Gipp, M. R., in press. Imaging system change in reconstructed phase space: Evidence for multiple bifurcations in Quaternary paleoclimate. Paleoceanography.
Hofstadter, D., 1979. Godel, Escher, Bach: An Eternal Golden Braid.
Kauffman, S. (1993), The Origins of Order: Self-Organization and Selection in Evolution, Oxford Univ. Press, New York, 734 p.
Kukla, G., Z. S. An, J. L. Melice, J. Gavin, and J. L. Xiao, 1990. Magnetic susceptibility record of Chinese loess. Trans. R. Soc. Edinburgh Earth Sci., 81: 263-288.
Mañé, R.,1981. On the dimension of the compact invariant sets of certain non-linear maps, in Dynamical Systems and Turbulence, Warwick 1980, edited by D. Rand and L. S. Young, pp. 230-241, Springer-Verlag, New York.
Packard, N. H., J. P. Crutchfield, J. D. Farmer, and R. S. Shaw, 1980. Geometry from a time series, Phys.

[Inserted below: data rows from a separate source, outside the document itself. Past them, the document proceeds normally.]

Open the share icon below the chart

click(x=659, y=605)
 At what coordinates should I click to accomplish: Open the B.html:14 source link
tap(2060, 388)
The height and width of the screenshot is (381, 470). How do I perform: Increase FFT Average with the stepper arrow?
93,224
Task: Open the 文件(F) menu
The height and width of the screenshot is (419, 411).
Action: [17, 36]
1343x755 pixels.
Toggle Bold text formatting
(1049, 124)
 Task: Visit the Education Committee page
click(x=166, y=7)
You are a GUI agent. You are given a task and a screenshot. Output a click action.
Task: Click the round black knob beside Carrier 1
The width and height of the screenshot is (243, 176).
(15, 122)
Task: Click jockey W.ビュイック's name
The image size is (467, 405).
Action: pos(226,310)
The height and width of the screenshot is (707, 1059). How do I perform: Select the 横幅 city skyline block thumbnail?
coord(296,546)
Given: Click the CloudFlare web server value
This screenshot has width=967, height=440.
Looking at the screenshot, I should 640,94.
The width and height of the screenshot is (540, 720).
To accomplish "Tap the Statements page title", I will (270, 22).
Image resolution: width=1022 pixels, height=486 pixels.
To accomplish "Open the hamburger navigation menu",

Rev. Lett., 45, 712-716.
Paillard, D., 2001. Glacial cycles: Toward a new paradigm. Reviews of Geophysics, 3: 325-346.
Parrenin, F. and D. Paillard (2003), Amplitude and phase of glacial cycles from a conceptual model, Earth Planet. Sci. Lett., 214, 243-250.
Saltzman, B., and Verbitsky, M., 1994. Late Pleistocene climatic trajectory in the phase space of global ice, ocean state, and CO2: Observations and theory.  Paleoceanography, 9: 767–779.
Shackleton, N. J., A. Berger, and W. R. Peltier, 1990. An alternative astronomical calibration of the Lower Pleistocene timescale based on ODP site 677, Trans. R. Soc. Edinburgh, Earth Sci., 81: 251-261.